1️⃣ Which feelings or emotions do you find most difficult to open up about, and what helps to make it easier to share?
One of the hardest things to open up to is asking for help, or anything that has to do with receiving.
I feel there is so much vulnerability that comes with it; you have to open up to get help, and I often feel like I owe them a favour for the help that was rendered.
I think I am mostly afraid of people using my vulnerability as some kind of amusement.
They would belittle you because you needed help from them, or make you go through a certain level of stress, or a constant reminder that you need them at that stage.
These are habits I personally wouldn't exhibit if the cases were reversed, making it hard for me to say I need help.
Maybe this is because they are strangers. But even to my friends who know and care about me, my brain is just wired to reject pity.
Maybe they genuinely do care, but the whole pity that comes with the help is something I hate so much.
Sometime last week, I got a power bank from a friend I genuinely wanted, but I just kept reminding myself that one day I would return the help.

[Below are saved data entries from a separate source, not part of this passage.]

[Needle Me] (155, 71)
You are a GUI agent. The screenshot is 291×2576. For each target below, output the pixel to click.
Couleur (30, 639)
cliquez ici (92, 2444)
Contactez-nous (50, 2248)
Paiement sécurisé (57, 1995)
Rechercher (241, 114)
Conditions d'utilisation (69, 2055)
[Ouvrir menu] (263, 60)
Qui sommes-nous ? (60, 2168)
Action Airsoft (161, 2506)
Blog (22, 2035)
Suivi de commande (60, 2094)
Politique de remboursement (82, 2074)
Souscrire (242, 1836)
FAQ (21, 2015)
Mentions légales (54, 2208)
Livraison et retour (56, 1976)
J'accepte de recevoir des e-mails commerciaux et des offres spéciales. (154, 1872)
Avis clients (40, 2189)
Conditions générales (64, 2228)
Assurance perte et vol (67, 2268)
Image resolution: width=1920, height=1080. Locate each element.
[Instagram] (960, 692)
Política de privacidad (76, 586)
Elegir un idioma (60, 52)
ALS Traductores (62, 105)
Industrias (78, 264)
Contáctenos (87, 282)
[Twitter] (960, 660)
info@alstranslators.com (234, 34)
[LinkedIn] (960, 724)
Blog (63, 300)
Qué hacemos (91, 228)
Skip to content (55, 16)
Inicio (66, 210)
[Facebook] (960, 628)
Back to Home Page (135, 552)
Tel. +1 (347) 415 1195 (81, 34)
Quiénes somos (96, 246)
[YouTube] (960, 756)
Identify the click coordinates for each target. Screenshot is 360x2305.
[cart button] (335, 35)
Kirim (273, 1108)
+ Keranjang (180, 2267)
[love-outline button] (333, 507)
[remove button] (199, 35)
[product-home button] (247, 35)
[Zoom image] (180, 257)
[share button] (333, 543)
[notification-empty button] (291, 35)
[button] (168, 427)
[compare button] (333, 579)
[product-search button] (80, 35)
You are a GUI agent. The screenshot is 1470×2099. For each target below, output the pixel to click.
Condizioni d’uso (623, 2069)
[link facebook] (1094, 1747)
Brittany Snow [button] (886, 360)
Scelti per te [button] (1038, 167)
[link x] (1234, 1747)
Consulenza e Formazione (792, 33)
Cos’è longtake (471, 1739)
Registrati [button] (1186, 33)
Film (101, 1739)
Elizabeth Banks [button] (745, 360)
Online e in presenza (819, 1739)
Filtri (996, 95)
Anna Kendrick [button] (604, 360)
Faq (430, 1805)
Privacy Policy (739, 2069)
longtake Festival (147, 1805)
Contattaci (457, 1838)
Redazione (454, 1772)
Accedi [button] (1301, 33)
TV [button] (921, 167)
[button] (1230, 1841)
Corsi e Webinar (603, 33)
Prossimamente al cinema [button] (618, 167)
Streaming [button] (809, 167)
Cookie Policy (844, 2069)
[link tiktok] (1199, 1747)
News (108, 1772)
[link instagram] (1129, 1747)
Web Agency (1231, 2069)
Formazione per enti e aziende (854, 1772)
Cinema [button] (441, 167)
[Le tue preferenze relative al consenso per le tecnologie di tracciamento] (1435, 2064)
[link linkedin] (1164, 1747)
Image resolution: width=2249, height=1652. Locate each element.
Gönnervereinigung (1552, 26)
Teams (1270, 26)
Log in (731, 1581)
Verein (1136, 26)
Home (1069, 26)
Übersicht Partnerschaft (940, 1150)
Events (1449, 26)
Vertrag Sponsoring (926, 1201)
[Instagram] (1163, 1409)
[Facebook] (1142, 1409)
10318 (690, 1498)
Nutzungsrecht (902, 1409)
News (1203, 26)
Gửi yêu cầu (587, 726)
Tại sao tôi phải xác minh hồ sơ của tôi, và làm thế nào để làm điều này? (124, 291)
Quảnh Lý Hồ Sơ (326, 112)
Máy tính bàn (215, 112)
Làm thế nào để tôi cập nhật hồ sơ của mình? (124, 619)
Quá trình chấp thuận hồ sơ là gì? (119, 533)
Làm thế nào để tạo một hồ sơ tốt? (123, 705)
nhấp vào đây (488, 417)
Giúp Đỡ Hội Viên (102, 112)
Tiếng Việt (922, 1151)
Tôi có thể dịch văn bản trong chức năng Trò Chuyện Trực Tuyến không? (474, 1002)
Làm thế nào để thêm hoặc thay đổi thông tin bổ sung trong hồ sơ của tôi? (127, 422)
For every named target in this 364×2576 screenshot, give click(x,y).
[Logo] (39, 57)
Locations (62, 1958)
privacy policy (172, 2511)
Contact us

Asides from that, I just feel I owe them a favour back one way or the other.
I don't know how to get myself to receive help freely.
I don't know if it is childhood trauma or a past life thing, but that thing called help, and the idea of it, stresses me out. I feel they are being too nice, and there is an after-effect to it.
My mom scolded me once about it. She said if humans can't help you, who will? We are on earth to help each other.
Although I have also met friends who didn't make showing up for me look like stress. Most times I receive the help even though I don't agree to it; they know I would never agree, and they do it regardless. I am grateful for them — the surprise packages on my birthdays, Valentine's, and any other day worth celebrating.
I now try to stay happy while receiving, and not look over my shoulder like it is some crime.
In as much as I do receive help these days, I pen them down in my heart that I would return the favour; I try to work toward that, so it wouldn't be like my friends are pouring into me more than I pour into them.